# [Task goal]
Set down every line of the data, unchanged and complete.

# [Data for the task]
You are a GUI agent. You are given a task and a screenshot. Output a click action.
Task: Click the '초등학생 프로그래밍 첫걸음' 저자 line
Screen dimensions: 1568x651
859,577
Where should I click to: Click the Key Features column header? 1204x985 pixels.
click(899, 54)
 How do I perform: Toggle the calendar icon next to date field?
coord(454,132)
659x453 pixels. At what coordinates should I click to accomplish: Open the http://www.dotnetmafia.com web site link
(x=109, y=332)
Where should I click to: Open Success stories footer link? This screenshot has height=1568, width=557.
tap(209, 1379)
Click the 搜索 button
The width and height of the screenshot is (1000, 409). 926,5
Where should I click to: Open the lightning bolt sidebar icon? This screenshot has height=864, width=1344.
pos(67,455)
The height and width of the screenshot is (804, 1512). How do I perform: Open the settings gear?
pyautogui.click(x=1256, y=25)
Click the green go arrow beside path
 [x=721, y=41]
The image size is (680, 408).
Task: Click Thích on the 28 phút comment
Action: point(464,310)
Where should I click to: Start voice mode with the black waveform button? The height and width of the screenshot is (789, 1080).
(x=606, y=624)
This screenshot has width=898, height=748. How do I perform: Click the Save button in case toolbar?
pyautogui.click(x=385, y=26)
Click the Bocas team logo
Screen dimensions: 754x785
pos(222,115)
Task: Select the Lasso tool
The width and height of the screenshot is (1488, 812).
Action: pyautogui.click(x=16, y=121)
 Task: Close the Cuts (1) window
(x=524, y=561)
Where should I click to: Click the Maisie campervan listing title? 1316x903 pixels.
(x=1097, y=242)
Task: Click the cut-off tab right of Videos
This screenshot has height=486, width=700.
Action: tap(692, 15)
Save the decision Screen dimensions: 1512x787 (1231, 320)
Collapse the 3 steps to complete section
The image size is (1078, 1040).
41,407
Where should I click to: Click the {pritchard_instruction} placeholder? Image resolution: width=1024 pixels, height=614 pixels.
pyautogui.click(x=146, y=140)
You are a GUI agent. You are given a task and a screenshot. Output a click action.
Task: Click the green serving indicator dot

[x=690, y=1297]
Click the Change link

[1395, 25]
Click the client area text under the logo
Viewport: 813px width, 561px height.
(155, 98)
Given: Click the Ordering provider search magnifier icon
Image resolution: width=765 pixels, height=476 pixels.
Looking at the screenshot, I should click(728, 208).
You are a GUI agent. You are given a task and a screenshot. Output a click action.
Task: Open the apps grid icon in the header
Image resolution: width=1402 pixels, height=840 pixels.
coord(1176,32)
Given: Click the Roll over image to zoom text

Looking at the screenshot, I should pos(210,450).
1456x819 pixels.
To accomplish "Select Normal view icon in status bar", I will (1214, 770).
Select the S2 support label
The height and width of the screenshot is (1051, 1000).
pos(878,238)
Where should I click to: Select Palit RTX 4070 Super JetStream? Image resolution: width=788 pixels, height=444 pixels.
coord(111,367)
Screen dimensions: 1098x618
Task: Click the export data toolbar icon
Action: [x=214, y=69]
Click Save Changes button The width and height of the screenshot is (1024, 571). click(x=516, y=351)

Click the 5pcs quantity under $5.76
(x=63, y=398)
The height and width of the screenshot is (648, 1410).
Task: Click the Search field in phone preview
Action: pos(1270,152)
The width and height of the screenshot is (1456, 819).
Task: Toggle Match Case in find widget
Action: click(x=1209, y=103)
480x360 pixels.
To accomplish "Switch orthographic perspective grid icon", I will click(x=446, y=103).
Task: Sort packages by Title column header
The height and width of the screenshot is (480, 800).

# [Output for this task]
You are a GUI agent. You are given a task and a screenshot. Output a click action.
Task: Click the '초등학생 프로그래밍 첫걸음' 저자 line
Screen dimensions: 1568x651
859,577
Where should I click to: Click the Key Features column header? 1204x985 pixels.
click(899, 54)
 How do I perform: Toggle the calendar icon next to date field?
coord(454,132)
659x453 pixels. At what coordinates should I click to accomplish: Open the http://www.dotnetmafia.com web site link
(x=109, y=332)
Where should I click to: Open Success stories footer link? This screenshot has height=1568, width=557.
tap(209, 1379)
Click the 搜索 button
The width and height of the screenshot is (1000, 409). 926,5
Where should I click to: Open the lightning bolt sidebar icon? This screenshot has height=864, width=1344.
pos(67,455)
The height and width of the screenshot is (804, 1512). How do I perform: Open the settings gear?
pyautogui.click(x=1256, y=25)
Click the green go arrow beside path
 [x=721, y=41]
The image size is (680, 408).
Task: Click Thích on the 28 phút comment
Action: point(464,310)
Where should I click to: Start voice mode with the black waveform button? The height and width of the screenshot is (789, 1080).
(x=606, y=624)
This screenshot has width=898, height=748. How do I perform: Click the Save button in case toolbar?
pyautogui.click(x=385, y=26)
Click the Bocas team logo
Screen dimensions: 754x785
pos(222,115)
Task: Select the Lasso tool
The width and height of the screenshot is (1488, 812).
Action: pyautogui.click(x=16, y=121)
 Task: Close the Cuts (1) window
(x=524, y=561)
Where should I click to: Click the Maisie campervan listing title? 1316x903 pixels.
(x=1097, y=242)
Task: Click the cut-off tab right of Videos
This screenshot has height=486, width=700.
Action: tap(692, 15)
Save the decision Screen dimensions: 1512x787 (1231, 320)
Collapse the 3 steps to complete section
The image size is (1078, 1040).
41,407
Where should I click to: Click the {pritchard_instruction} placeholder? Image resolution: width=1024 pixels, height=614 pixels.
pyautogui.click(x=146, y=140)
You are a GUI agent. You are given a task and a screenshot. Output a click action.
Task: Click the green serving indicator dot

[x=690, y=1297]
Click the Change link

[1395, 25]
Click the client area text under the logo
Viewport: 813px width, 561px height.
(155, 98)
Given: Click the Ordering provider search magnifier icon
Image resolution: width=765 pixels, height=476 pixels.
Looking at the screenshot, I should click(728, 208).
You are a GUI agent. You are given a task and a screenshot. Output a click action.
Task: Open the apps grid icon in the header
Image resolution: width=1402 pixels, height=840 pixels.
coord(1176,32)
Given: Click the Roll over image to zoom text

Looking at the screenshot, I should pos(210,450).
1456x819 pixels.
To accomplish "Select Normal view icon in status bar", I will (1214, 770).
Select the S2 support label
The height and width of the screenshot is (1051, 1000).
pos(878,238)
Where should I click to: Select Palit RTX 4070 Super JetStream? Image resolution: width=788 pixels, height=444 pixels.
coord(111,367)
Screen dimensions: 1098x618
Task: Click the export data toolbar icon
Action: [x=214, y=69]
Click Save Changes button The width and height of the screenshot is (1024, 571). click(x=516, y=351)

Click the 5pcs quantity under $5.76
(x=63, y=398)
The height and width of the screenshot is (648, 1410).
Task: Click the Search field in phone preview
Action: pos(1270,152)
The width and height of the screenshot is (1456, 819).
Task: Toggle Match Case in find widget
Action: click(x=1209, y=103)
480x360 pixels.
To accomplish "Switch orthographic perspective grid icon", I will click(x=446, y=103).
Task: Sort packages by Title column header
The height and width of the screenshot is (480, 800).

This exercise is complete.